= Exercises to complete =
#1 In the blog post about returning to work after cancer, what kind of workplace is the new job at, and where is it?
#2 Continue the blog post about returning to work after cancer, beginning after its final sentence.

I never imagined getting another job. Silly me! I loved my job at the prison and the group of people I worked with mixed together so nicely to create my own family away from home. I loved it. I never had a job that I woke up every morning WANTING to go to work. I became close friends with many of the people that worked there and in my heart I was content to stay for a very long time. That didn't last long. My time was quickly up. Thank you very much Stage III colon cancer....yes, you definitely suck. You suck for many reasons, but one of my biggest reasons is because you made me leave the comfort of my home away from home...my life...my love...my job! So...now after clinging to every piece of fiber my old life and old job had to offer me...I have had to move on and start a new journey. SCARY! Not so much in the fact that I had to start a new job...but maybe more that I am branching out and going to be connected to an entirely new group of people and they don't know me. They aren't my family...yet!
Hind sight is a funny thing. I look back on my last year and think to myself..."self...that wasn't so bad". Then I look back on this blog and think, "self, what are you saying...that totally sucked!". Now that I am past the worst part, some days it doesn't feel like it. Some days I think this "emotional" stuff is the hard part. All I know is...I DON'T EVER WANT TO HAVE A YEAR LIKE THAT AGAIN!
So...I've been enjoying the last few months of working when I want to, staying home with my daughter when I want to, cooking meals for my family (thank you pinterest), cleaning my home and watching trash tv (because nothing else is on during the day). It is time for me to go back to work. Not only because I have caught my daughter chanting "JERRY, JERRY, JERRY" from another room...because seriously...I don't let her watch that trash...but I need some routine, some normalcy, a life! I need to find myself again, to have those connections again and to move on. I need to live.
I finally think I found "THE JOB" that I will like, and hopefully LOVE. The one that will make my heart swell with pride, with love, with accomplishment! Working at a free clinic in downtown KC should prove to be interesting and never have a boring moment! I am looking forward to it. Although I will miss being able to snuggle with Charly in the morning, have picnics with her on the front step, go on adventures with her during the day, and just PLAY...I think it will be good for both of us to get back to a life we both love...structure, routine...life.

= Data extract =
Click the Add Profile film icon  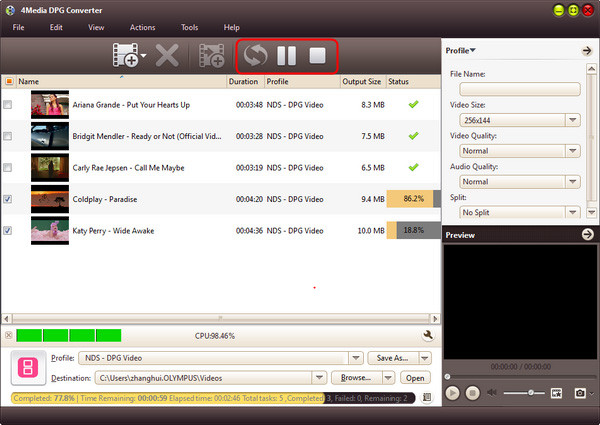tap(211, 56)
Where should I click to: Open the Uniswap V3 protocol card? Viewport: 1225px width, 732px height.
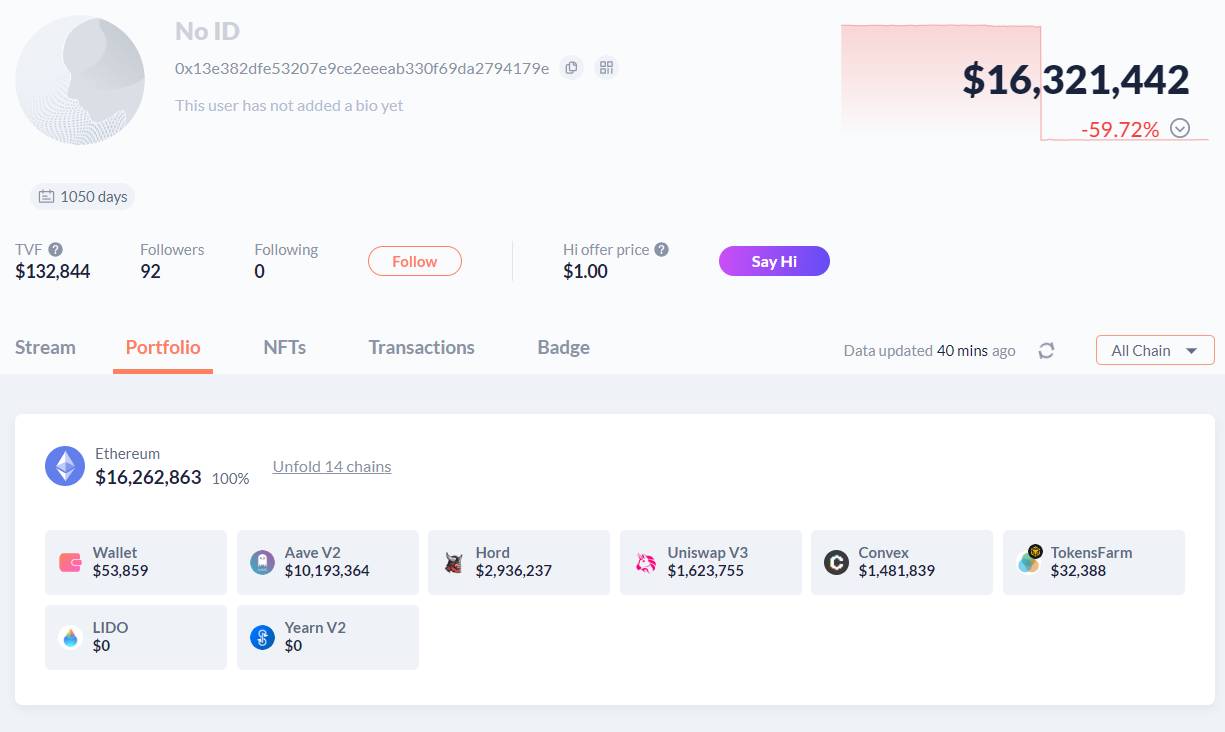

= Task answers =
#1 It is at a free clinic in downtown KC.

#2
I seem to do much better on a schedule, as does she! I am looking forward to it all, and not because I am trying to convince myself it is what we need, what I need...but because, really...it is what I want!
A week from today I will have my 3 month CT Scan. Is this scary to me...HELL YES! I worry about what could happen. I go to bed at night and think...I never got a brain scan...my head hurts...could it be cancer? I have had a pain from my left knee to my foot...holy crap...I have bone cancer now. The back of my right ear itches throughout the day...skin cancer maybe? I'm serious! You can't have a pain, itch or weird feeling without thinking you have cancer. Am I going to live the rest of my life like this? I'm afraid of that. And let me tell you...it is no fun! I am nervous for the CT scan, but there is something deep down that tells me I will be fine. I've got to catch a break somewhere...now is my time!
The day after my CT scan is our first home visit for our home study. Yes, we are at it again. Completing classes for foster care/adoption and getting a home study. We most definitely want to expand our family, and more than that...Charly desperately needs a sibling. (Because believe me...I don't desperately need more work and responsibility added to my life...but I would gladly take it on!). If you are reading this and know someone...know of a baby...PLEASE PLEASE PLEASE CONTACT ME!!!! I know there are babies out there...I just need to find one! :) My family is not complete yet...
So...there is alot going on the next few weeks...CT scan, home visit, starting a new job March 5th!!!, and my days of hanging with my baby are coming to a close...I have another week to soak it up, and believe me...I WILL!
Today is going to be a fabulous day...and I'm sure tomorrow will be even better!